The Trump administration yesterday issued a lengthier denial of a whistleblower’s allegation that DOGE officials at the Social Security Administration (SSA) copied the agency’s database to an insecure cloud system. The allegation centers on the Numerical Identification System (NUMIDENT) database containing Americans’ personally identifiable information.
The cloud location described by the whistleblower report “is actually a secured server in the agency’s cloud infrastructure which historically has housed this data and is continuously monitored and overseen—SSA’s standard practice,” said a letter sent yesterday to Senate Finance Committee Chairman Mike Crapo (R-Idaho).
The letter was sent by SSA Commissioner Frank Bisignano, a Trump appointee who was previously CEO of the financial technology company Fiserv. It came in response to Crapo’s request for information.
“I can confirm, based on the agency’s thorough review, that neither the Numident database nor any of its data has been accessed, leaked, hacked, or shared in any unauthorized fashion,” Bisignano wrote. “SSA continuously monitors its systems for any signs of unauthorized access or data compromise, and we have not detected any such incidents involving the Numident database.”
SSA defends security controls
As we reported last month, then-SSA Chief Data Officer Chuck Borges alleged that DOGE officials created “a live copy of the country’s Social Security information in a cloud environment that circumvents oversight.” The nonprofit Government Accountability Project, which represents Borges, told members of Congress and the US Office of Special Counsel that the “vulnerable cloud environment is effectively a live copy of the entire country’s Social Security information from the Numerical Identification System (NUMIDENT) database, that apparently lacks any security oversight from SSA or tracking to determine who is accessing or has accessed the copy of this data.”
Bisignano’s letter yesterday said the SSA has been storing personally identifiable information in Amazon Web Services (AWS) for nearly 10 years. “SSA never transferred the Numident database to a private cloud server within SSA’s AWS cloud. SSA does not have a private cloud within its secure AWS,” he wrote.
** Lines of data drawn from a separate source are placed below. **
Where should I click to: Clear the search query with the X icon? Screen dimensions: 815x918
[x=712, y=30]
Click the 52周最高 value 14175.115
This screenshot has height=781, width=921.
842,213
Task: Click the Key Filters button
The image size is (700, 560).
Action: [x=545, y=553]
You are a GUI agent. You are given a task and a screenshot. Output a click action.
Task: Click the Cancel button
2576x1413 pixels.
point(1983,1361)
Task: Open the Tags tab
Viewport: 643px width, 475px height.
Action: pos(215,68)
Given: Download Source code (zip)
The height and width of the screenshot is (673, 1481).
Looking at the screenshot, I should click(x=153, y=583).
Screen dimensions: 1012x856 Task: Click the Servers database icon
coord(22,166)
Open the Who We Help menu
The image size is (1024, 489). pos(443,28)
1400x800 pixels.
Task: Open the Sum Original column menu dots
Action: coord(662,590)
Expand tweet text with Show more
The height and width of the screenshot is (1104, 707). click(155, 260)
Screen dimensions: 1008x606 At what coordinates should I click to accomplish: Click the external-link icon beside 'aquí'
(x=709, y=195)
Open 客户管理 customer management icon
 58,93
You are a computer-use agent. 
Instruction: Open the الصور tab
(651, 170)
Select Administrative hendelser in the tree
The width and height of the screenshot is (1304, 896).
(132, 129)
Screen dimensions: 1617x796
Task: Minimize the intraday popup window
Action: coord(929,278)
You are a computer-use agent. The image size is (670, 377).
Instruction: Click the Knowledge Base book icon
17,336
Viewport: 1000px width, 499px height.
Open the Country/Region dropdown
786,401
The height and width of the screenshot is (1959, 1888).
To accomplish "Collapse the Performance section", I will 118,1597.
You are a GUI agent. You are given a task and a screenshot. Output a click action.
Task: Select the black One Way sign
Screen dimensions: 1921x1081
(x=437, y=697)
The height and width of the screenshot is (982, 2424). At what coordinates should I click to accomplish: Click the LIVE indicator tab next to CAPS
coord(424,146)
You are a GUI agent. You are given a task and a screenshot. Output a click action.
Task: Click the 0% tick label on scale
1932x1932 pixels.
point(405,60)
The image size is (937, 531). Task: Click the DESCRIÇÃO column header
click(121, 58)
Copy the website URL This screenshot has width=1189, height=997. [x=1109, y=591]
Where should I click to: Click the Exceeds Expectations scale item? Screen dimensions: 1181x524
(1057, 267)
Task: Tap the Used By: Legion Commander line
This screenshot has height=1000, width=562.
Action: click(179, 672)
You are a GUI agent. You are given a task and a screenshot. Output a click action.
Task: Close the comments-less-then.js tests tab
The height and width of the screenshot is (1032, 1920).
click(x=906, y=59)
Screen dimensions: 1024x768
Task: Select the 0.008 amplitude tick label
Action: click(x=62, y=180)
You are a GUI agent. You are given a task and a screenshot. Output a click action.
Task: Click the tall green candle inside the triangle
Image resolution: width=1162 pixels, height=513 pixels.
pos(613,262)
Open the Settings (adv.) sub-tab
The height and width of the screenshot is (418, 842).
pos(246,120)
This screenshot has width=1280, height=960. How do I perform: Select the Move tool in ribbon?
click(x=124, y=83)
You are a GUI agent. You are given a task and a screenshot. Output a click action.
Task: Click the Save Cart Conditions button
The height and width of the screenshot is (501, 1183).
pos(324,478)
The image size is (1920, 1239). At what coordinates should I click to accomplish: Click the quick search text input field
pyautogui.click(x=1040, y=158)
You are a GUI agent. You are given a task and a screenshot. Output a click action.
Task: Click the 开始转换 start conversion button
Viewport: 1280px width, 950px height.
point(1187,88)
Bisignano wrote that “all employees are required to go through a vetting process prior to being granted access to SSA information systems” and “are granted the appropriate permissions to perform their work” based on their job functions. He said the agency’s “AWS cloud environment is audited yearly to ensure these controls are implemented and maintained.”
We contacted Borges’ attorneys at the Government Accountability Project today and will update this article if we get a response.
Borges resigned “involuntarily”
Borges’ whistleblower report alleged that SSA officials violated the Federal Information Security Modernization Act by “knowingly placing a High-Value Asset containing data on over 450 million people in an uncontrolled environment.” The Government Accountability Project said that if “bad actors gain access to this cloud environment, Americans may be susceptible to widespread identity theft, may lose vital healthcare and food benefits, and the government may be responsible for re-issuing every American a new Social Security Number at great cost.”
Borges resigned from the SSA a few days after going public with his allegations. In a letter to Bisignano, Borges said he was “involuntarily” leaving his position.
“This involuntary resignation is the result of SSA’s actions against me, which make my duties impossible to perform legally and ethically, have caused me serious attendant mental, physical, and emotional distress, and constitute a constructive discharge,” he wrote. “After reporting internally to management and externally to regulators serious data security and integrity concerns impacting our citizens’ most sensitive personal data, I have suffered exclusion, isolation, internal strife, and a culture of fear, creating a hostile work environment and making work conditions intolerable.”
Borges’ resignation letter alleged that “newly installed leadership in IT and executive offices created a culture of panic and dread, with minimal information sharing, frequent discussions on employee termination, and general organizational dysfunction. Executives and employees are afraid to share information or concerns on questionable activities for fear of retribution or termination, and repeated requests by me for visibility into these events have been rebuffed or ignored by agency leadership, with some employees directed not to reply to my queries.”
Bisignano probably isn’t done answering questions about the whistleblower allegations. Crapo’s letter to Bisignano said the senator’s initial round of questions is “an immediate first step, considering the seriousness of Mr. Borges’ allegations concerning SSA’s ability to safeguard data collected and maintained by the agency.”